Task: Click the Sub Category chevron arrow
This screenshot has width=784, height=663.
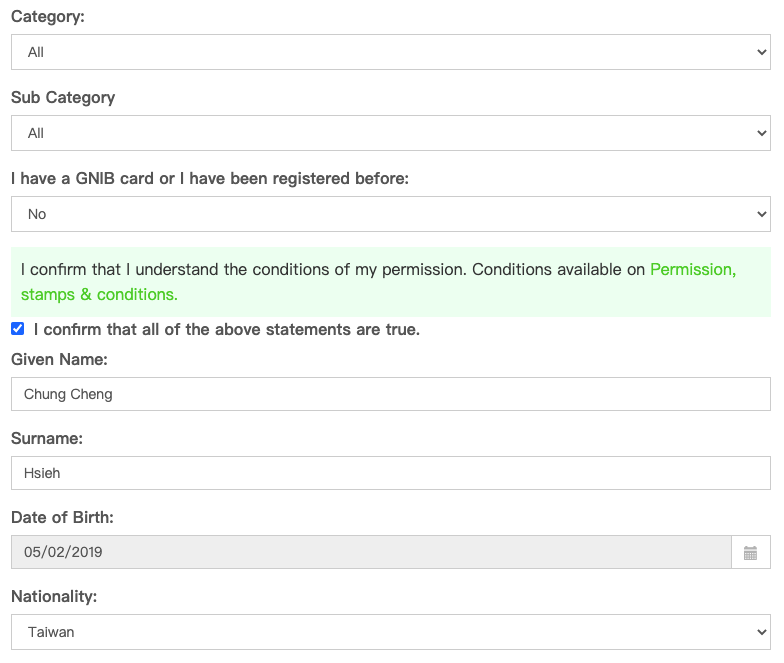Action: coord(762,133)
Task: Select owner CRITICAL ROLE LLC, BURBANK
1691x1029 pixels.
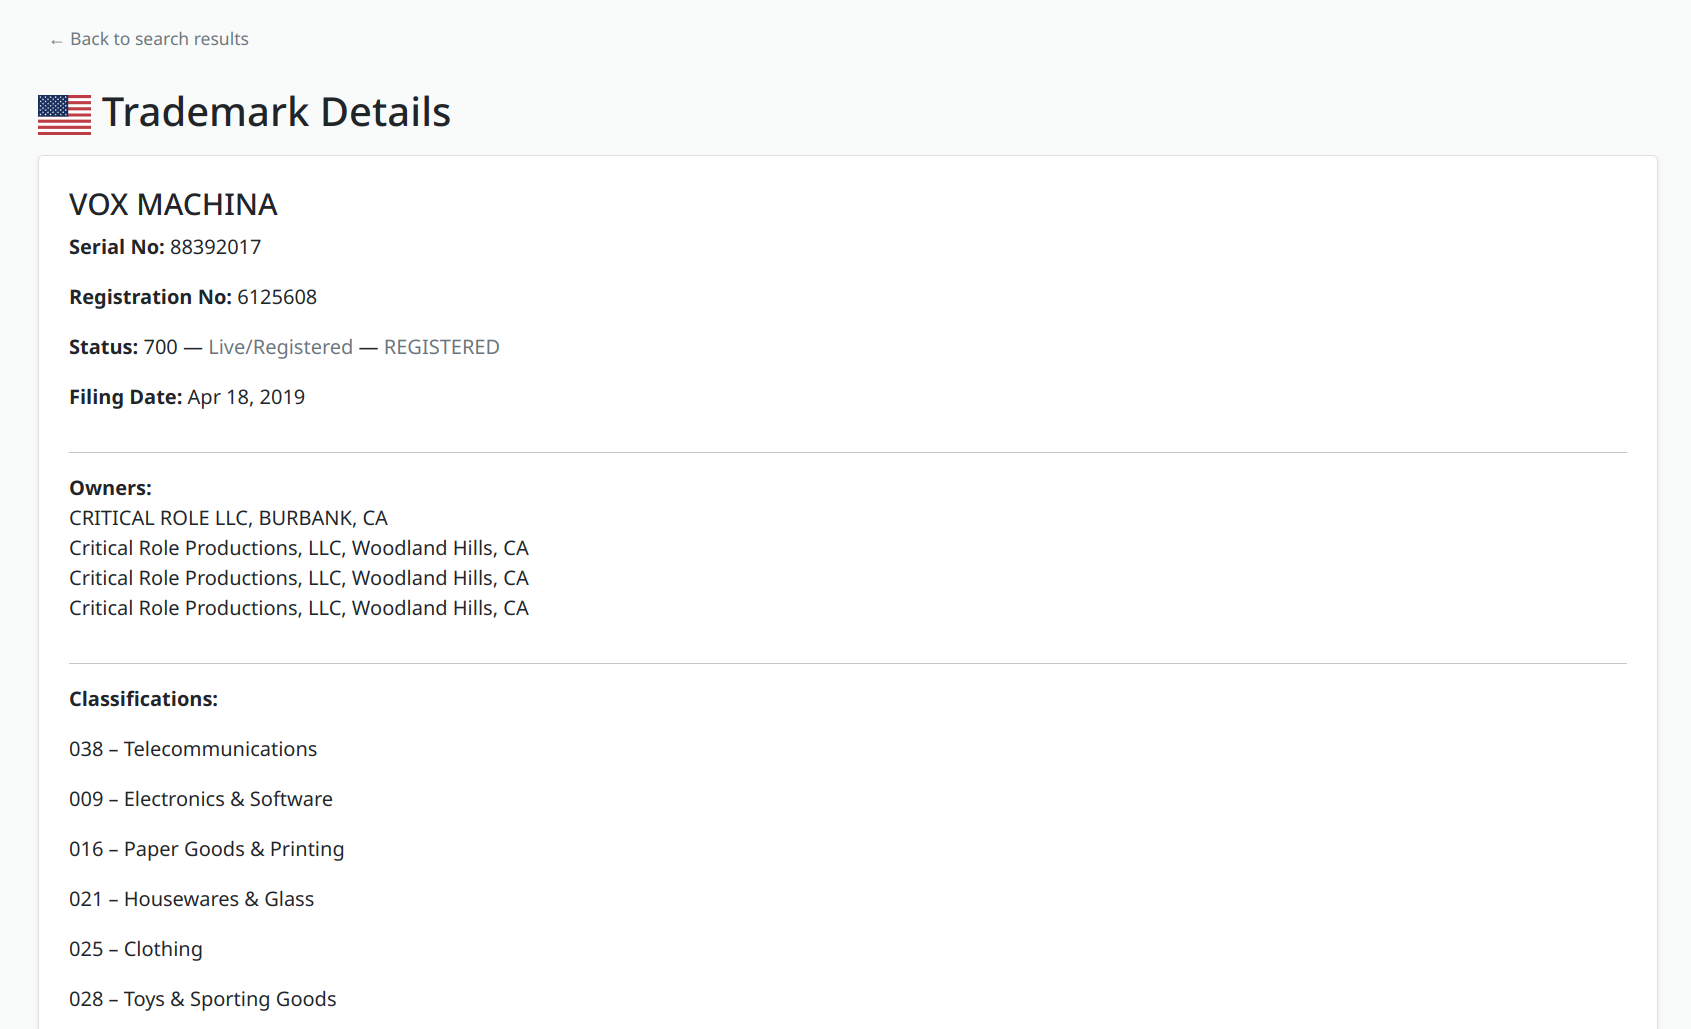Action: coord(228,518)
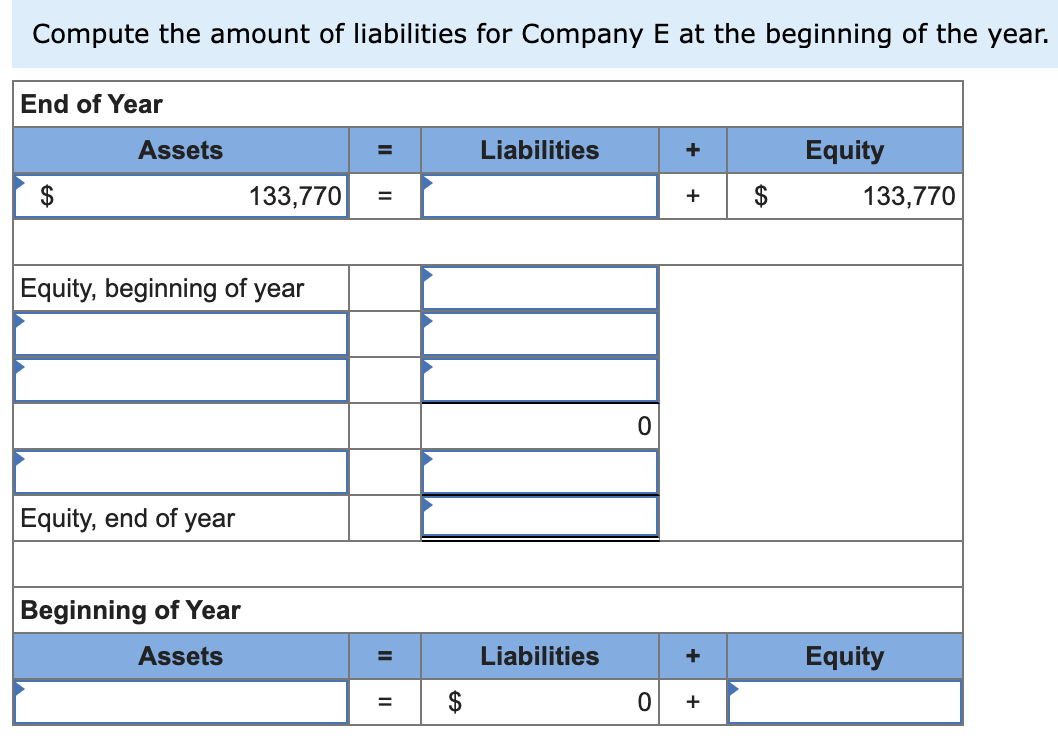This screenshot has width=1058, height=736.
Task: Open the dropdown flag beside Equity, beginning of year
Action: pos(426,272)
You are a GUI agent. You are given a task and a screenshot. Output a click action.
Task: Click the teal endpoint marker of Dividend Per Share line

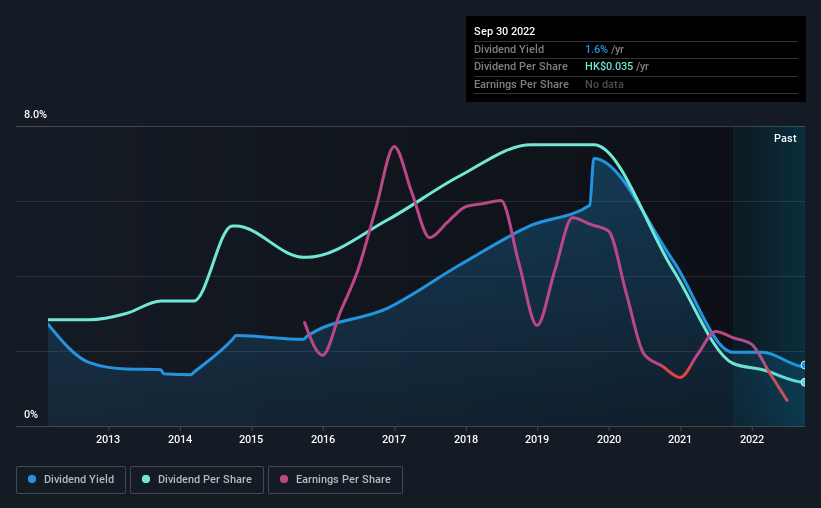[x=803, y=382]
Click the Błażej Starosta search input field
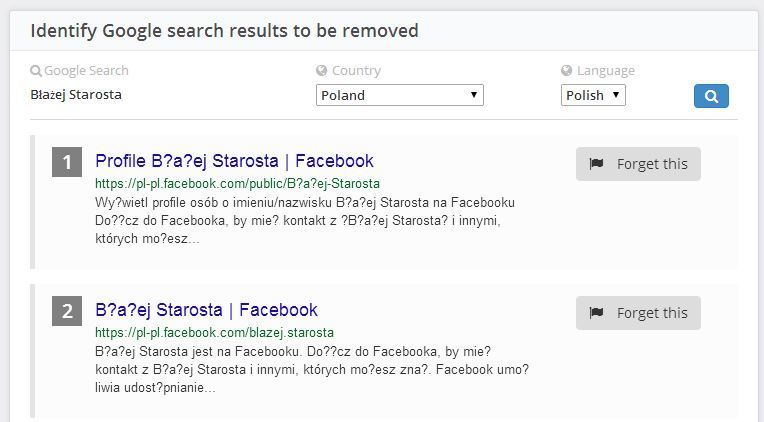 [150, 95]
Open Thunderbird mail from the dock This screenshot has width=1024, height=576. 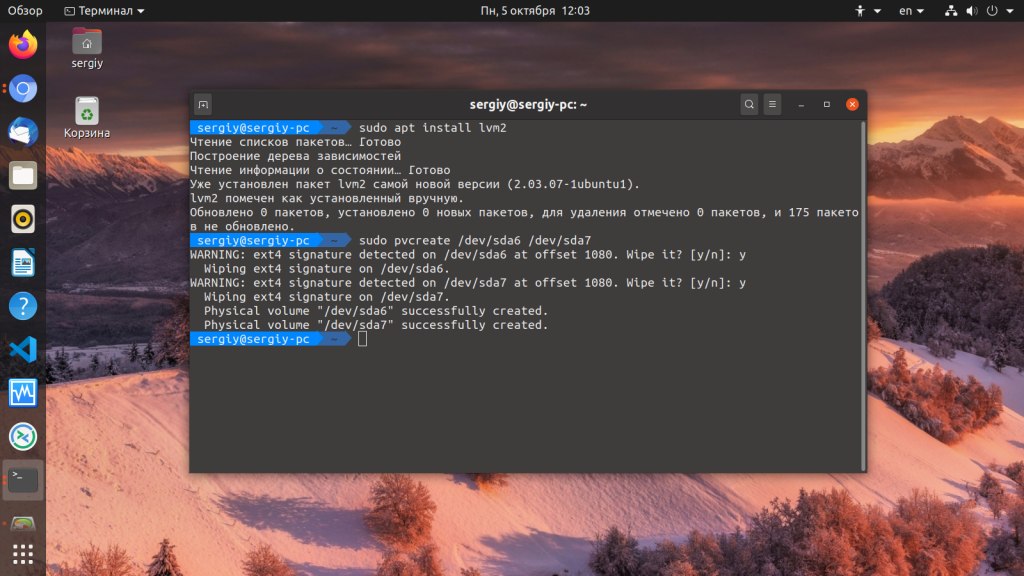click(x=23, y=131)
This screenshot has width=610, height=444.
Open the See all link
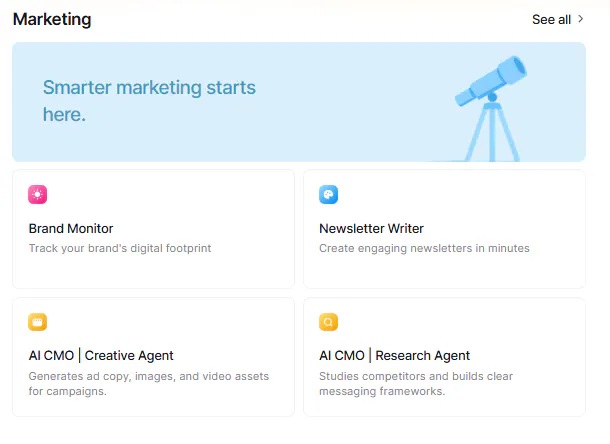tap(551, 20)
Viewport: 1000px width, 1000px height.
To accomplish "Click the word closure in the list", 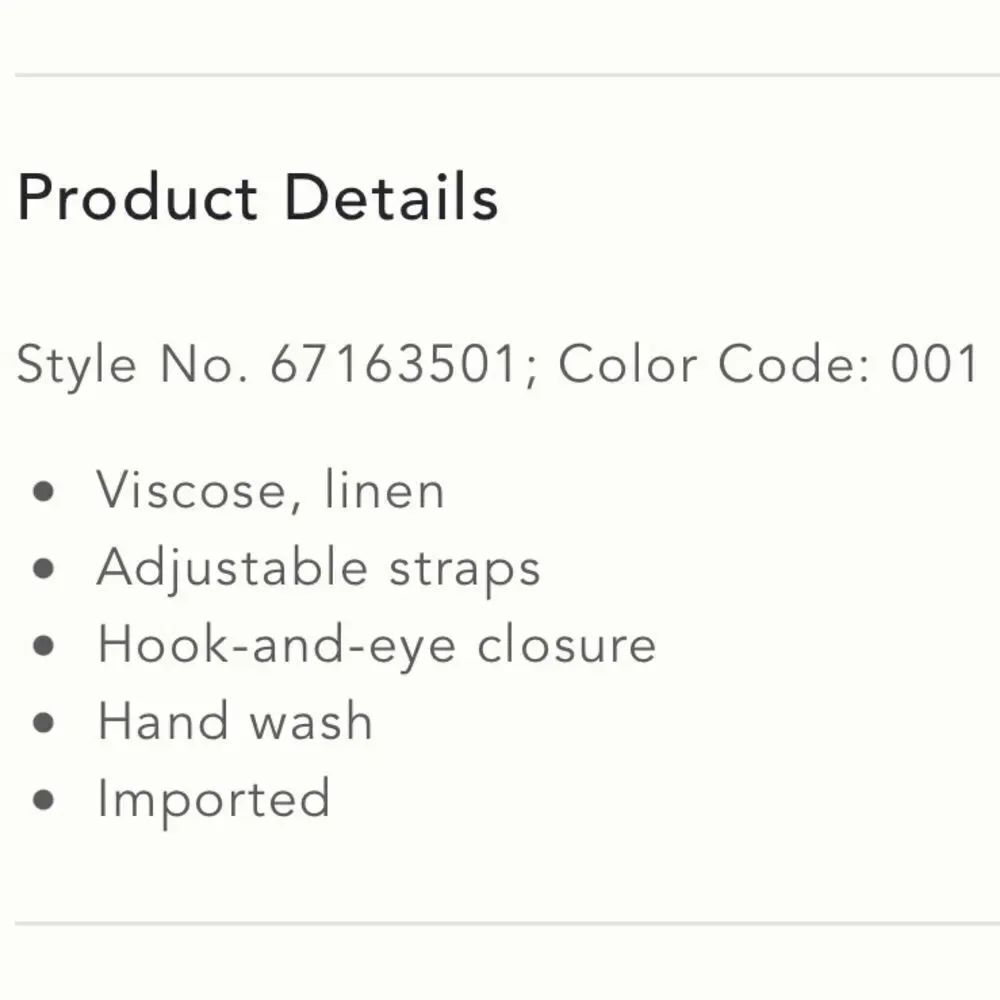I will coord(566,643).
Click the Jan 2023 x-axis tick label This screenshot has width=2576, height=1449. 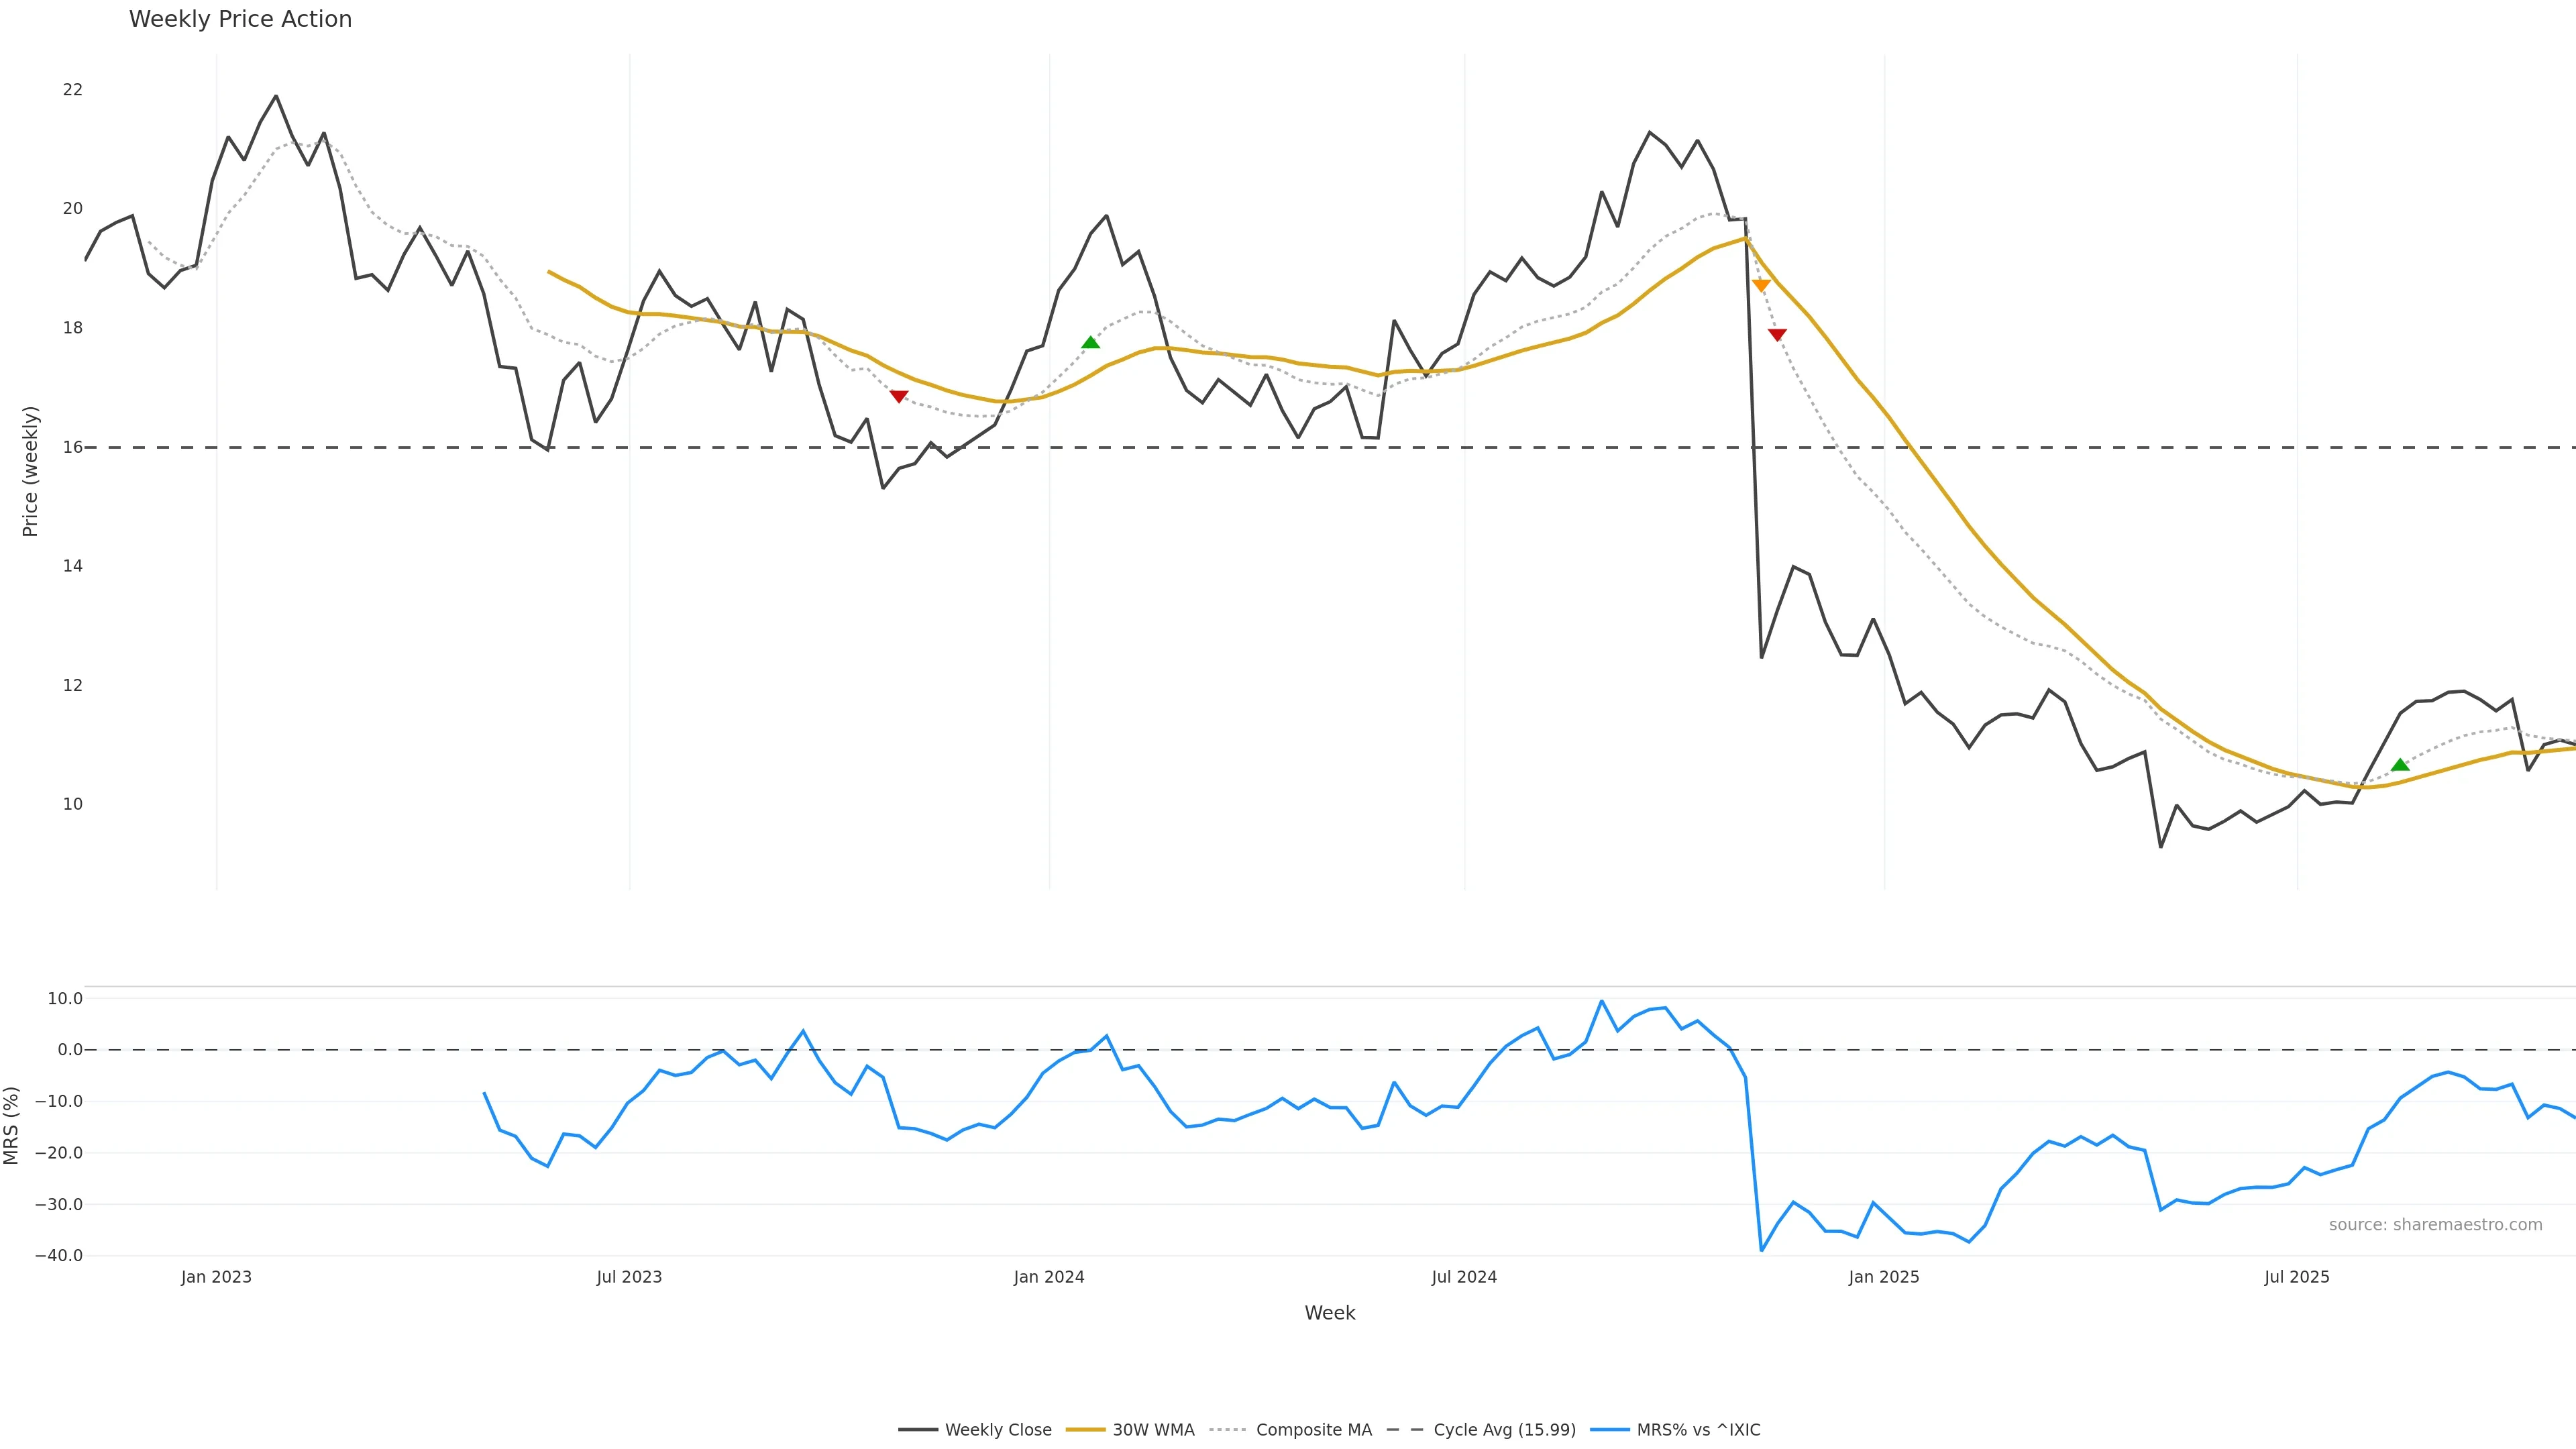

_TASK STATEMENT:_ Copy everything from the start of the data down to the line containing "Action: pos(426,272)", replacing "chevron arrow" with "expand arrow" and keeping all else as it stands. Leave the pictures out.

_CORRECT ANSWER:_
Task: Click the Sub Category expand arrow
This screenshot has width=784, height=663.
Action: coord(762,133)
Task: Select owner CRITICAL ROLE LLC, BURBANK
1691x1029 pixels.
Action: coord(228,518)
This screenshot has width=1058, height=736.
Task: Open the dropdown flag beside Equity, beginning of year
Action: pos(426,272)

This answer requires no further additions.